The high-temperature fracture mechanism appears analogous to room-temperature glass fracture: cracks originate from flaws and propagate, with void nucleation causing instability and branching above a critical velocity, creating the rough surface. This interpretation agrees with recent molecular-scale strain observations. In natural magmas, bubbles and crystals act as nucleation sites, and volatiles can further influence crack propagation. Under high stress or strain rate, multiple cracks can initiate and branch, producing fine ash. Low stress and low vesicularity lead to viscous deformation, eventually culminating in fracture when conditions like reduced cross-sectional area or aligned bubbles/crystals are met. High vesicularity, with varied film thickness between bubbles, leads to easier fracture at low stress, forming pumices/scoriae, rather than generating abundant fine ash. The NBO/T ratio is a factor: lower NBO/T (higher polymerization as in haploandesite) may require greater strain for fragmentation, and the observation of deformed melt films in some silicic pumices might be connected to this. The formation of fine ash in eruptions like Strombolian and Vulcanian events may result from crack branching, whereas high vesicularity may result in lower stress level for fragmentation but not as much fine ashes (Fig.9).

This study demonstrates that high-temperature silicate melts can fragment in a manner similar to glass at room temperature, even under viscous deformation. The stress-strain curves showed that the fragmentation threshold isn't simply defined by a constant stress or strain but is strongly influenced by the onset of viscous deformation. Crack branching is proposed as the primary mechanism for generating fine, dense volcanic ash in low-vesicularity magmas. The NBO/T ratio of the melt is also suggested to be an important factor affecting the required strain for fragmentation. Further research should investigate the influence of various factors on the fragmentation process, including bubble size distribution, crystal content, and volatile composition, using combined experimental and numerical techniques.

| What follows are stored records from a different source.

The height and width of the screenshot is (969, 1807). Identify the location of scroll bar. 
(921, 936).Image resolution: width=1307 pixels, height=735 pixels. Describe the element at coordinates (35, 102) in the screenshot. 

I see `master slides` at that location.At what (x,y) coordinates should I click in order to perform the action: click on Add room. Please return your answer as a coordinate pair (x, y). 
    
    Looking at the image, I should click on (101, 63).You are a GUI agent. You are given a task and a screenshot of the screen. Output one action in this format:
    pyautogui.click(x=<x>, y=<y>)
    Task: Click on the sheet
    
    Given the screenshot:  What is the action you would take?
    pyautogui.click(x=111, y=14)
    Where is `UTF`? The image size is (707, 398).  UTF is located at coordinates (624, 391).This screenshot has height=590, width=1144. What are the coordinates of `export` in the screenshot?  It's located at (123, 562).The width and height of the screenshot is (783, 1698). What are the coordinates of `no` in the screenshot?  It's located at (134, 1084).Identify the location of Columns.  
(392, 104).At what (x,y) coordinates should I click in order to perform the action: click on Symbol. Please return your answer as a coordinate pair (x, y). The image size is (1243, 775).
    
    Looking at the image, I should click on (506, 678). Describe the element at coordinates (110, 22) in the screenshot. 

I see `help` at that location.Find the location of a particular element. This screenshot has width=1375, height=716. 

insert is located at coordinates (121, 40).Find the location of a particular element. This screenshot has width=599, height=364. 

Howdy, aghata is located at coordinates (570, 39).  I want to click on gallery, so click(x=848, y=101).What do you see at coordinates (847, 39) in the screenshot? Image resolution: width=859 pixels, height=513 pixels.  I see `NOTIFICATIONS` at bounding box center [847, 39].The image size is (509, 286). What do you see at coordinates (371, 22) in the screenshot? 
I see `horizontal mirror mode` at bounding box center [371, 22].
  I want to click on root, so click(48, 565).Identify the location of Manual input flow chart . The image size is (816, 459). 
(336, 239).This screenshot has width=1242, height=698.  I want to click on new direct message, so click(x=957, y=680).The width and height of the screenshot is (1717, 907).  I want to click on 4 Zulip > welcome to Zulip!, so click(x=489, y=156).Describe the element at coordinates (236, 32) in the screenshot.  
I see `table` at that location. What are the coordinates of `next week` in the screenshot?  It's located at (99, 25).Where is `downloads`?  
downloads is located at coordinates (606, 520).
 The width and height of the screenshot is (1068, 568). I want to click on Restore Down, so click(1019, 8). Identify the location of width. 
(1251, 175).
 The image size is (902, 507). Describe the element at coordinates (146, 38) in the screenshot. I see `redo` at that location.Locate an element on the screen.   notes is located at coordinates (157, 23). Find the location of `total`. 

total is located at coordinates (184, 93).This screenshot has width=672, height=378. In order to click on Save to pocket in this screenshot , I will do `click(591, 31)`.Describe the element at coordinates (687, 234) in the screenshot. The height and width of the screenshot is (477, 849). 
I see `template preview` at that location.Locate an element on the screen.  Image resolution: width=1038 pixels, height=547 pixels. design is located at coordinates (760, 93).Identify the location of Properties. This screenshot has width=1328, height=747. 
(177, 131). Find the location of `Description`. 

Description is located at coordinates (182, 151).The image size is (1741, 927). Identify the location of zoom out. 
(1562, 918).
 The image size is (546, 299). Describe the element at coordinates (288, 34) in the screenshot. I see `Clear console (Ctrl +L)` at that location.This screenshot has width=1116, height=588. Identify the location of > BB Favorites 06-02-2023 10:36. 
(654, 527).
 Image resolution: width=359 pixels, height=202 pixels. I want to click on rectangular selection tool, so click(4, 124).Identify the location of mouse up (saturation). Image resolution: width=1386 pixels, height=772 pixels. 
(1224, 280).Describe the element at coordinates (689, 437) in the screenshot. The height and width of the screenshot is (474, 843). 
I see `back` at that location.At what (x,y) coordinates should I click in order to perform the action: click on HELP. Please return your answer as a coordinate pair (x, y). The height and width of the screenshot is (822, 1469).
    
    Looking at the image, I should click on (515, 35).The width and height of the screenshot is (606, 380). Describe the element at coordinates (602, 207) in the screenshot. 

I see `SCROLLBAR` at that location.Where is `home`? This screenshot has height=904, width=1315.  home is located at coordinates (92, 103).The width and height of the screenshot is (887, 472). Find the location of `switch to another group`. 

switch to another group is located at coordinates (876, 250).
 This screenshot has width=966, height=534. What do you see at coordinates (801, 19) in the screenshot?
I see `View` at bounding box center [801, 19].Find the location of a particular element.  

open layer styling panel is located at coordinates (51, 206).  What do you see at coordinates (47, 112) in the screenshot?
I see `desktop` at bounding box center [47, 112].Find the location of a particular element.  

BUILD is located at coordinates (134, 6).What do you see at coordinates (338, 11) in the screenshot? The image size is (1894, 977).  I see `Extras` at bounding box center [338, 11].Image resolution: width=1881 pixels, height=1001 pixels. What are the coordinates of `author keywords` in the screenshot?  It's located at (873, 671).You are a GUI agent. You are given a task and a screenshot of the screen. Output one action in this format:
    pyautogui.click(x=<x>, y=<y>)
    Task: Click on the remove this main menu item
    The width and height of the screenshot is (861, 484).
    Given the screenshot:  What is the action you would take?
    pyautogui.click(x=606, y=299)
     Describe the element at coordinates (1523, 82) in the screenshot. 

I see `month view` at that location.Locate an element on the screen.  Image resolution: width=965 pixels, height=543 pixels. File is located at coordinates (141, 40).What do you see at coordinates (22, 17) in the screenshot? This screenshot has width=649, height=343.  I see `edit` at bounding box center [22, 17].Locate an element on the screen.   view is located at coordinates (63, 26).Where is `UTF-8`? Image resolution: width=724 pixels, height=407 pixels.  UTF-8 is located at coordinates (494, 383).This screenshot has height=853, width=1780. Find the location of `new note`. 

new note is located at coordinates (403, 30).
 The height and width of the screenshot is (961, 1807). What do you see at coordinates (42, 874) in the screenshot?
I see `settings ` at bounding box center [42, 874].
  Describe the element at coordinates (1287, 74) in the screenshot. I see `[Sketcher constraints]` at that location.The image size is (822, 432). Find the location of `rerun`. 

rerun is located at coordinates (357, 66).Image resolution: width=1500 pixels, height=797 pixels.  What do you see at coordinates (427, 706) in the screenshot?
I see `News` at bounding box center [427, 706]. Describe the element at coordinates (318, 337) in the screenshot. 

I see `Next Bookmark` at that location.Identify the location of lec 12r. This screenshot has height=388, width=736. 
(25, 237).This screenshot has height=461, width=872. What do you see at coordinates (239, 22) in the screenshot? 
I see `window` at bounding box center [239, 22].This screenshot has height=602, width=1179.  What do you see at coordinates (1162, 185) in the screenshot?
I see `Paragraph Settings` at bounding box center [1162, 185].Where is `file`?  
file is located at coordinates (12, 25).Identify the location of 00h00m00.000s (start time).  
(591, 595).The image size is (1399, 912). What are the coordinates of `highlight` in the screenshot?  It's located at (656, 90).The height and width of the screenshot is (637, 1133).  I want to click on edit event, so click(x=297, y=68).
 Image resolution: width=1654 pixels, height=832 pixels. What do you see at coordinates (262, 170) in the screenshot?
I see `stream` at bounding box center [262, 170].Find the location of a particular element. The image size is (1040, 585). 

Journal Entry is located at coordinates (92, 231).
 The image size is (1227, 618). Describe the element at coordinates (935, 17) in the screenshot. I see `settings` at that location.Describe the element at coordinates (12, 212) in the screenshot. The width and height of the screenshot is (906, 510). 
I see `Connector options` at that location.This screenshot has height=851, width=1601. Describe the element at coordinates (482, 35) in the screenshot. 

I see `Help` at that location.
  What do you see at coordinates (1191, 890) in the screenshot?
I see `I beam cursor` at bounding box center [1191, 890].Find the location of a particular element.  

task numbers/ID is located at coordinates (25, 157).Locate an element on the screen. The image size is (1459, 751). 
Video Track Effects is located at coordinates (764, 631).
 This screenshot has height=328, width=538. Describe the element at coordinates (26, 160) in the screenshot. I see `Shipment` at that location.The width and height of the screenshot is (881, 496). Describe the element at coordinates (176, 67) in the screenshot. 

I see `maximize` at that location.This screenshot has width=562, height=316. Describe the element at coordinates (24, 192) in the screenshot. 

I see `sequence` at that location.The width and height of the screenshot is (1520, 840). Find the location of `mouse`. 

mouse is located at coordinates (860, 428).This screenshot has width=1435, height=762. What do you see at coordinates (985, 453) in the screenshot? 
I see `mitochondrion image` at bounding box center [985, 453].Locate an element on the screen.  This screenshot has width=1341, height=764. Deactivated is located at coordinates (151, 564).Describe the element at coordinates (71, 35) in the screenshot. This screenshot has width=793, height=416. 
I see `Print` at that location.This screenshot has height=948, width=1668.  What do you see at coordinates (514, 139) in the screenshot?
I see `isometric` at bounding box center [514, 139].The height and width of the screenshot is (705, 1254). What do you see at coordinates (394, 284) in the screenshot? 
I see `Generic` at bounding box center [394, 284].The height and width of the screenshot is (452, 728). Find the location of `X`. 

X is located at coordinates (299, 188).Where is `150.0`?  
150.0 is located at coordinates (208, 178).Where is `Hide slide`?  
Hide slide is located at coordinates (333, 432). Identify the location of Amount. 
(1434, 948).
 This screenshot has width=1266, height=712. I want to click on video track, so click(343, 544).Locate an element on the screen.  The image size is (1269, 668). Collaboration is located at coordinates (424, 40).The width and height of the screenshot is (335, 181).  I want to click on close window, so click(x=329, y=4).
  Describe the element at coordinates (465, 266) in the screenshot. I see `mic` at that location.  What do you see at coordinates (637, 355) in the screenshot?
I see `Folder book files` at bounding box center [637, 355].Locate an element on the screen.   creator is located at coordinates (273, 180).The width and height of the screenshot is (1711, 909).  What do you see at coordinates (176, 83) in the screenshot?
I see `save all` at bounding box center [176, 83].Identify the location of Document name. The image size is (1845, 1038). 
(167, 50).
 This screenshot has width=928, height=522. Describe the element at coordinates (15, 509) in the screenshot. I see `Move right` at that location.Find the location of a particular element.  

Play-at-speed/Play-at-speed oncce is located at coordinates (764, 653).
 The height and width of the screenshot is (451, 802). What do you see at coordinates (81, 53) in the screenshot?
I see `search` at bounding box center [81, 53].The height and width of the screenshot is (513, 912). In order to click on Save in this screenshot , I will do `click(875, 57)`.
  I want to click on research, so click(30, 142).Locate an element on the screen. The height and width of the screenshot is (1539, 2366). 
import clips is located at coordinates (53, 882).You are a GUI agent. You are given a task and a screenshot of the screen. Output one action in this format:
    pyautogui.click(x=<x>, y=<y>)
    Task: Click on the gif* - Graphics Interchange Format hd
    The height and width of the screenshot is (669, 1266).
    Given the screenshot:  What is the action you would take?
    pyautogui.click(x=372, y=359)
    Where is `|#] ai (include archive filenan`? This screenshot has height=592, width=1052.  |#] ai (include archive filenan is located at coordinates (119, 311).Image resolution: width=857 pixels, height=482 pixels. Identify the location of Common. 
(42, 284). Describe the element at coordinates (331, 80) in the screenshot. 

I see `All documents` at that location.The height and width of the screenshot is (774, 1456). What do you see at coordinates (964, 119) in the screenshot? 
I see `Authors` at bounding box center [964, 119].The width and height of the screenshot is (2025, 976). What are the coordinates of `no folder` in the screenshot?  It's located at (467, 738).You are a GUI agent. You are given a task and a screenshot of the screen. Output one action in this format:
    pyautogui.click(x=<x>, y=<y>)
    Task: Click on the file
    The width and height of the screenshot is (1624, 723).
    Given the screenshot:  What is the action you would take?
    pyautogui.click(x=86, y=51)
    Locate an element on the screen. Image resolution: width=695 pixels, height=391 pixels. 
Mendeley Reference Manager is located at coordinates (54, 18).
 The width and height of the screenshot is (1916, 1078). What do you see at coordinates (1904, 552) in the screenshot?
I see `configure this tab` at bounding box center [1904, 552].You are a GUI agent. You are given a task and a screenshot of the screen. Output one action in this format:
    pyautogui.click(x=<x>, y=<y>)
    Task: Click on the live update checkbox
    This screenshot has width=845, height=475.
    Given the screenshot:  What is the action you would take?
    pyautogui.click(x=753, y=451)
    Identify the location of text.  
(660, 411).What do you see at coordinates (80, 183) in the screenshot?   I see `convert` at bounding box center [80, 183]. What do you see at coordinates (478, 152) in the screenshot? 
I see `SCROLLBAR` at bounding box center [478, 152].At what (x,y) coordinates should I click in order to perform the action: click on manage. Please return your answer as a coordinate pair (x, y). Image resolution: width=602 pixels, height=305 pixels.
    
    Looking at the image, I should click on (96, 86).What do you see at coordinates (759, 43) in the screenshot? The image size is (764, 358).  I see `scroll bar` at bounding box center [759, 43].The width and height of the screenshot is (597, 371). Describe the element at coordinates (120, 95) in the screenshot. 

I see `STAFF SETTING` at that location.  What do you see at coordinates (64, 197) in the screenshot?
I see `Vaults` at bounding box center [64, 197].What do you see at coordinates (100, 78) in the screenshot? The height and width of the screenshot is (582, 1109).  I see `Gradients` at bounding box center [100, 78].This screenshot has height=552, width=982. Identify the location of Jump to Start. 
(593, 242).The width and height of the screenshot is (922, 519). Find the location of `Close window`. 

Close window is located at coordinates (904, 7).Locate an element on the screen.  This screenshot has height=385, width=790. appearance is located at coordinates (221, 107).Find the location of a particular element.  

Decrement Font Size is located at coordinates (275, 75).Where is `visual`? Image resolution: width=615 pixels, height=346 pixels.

The experiments were conducted under idealized conditions (homogeneous samples, controlled strain rate) which may not fully capture the complexity of natural magma fragmentation. The stress concentration at the sample-sphere interface might influence the fracture initiation. The simplified Maxwell fluid model used for rheological analysis might not fully account for the complex viscoelastic behavior of silicate melts under high stress and strain rates. Also, the direct application of our results to real magmatic systems should consider the effects of heterogeneous compositions, bubble distributions and crystalline phases, and volatile content which are not considered in our simplified experiments. More sophisticated numerical simulations and field observations are necessary to further refine and validate the proposed fragmentation mechanism.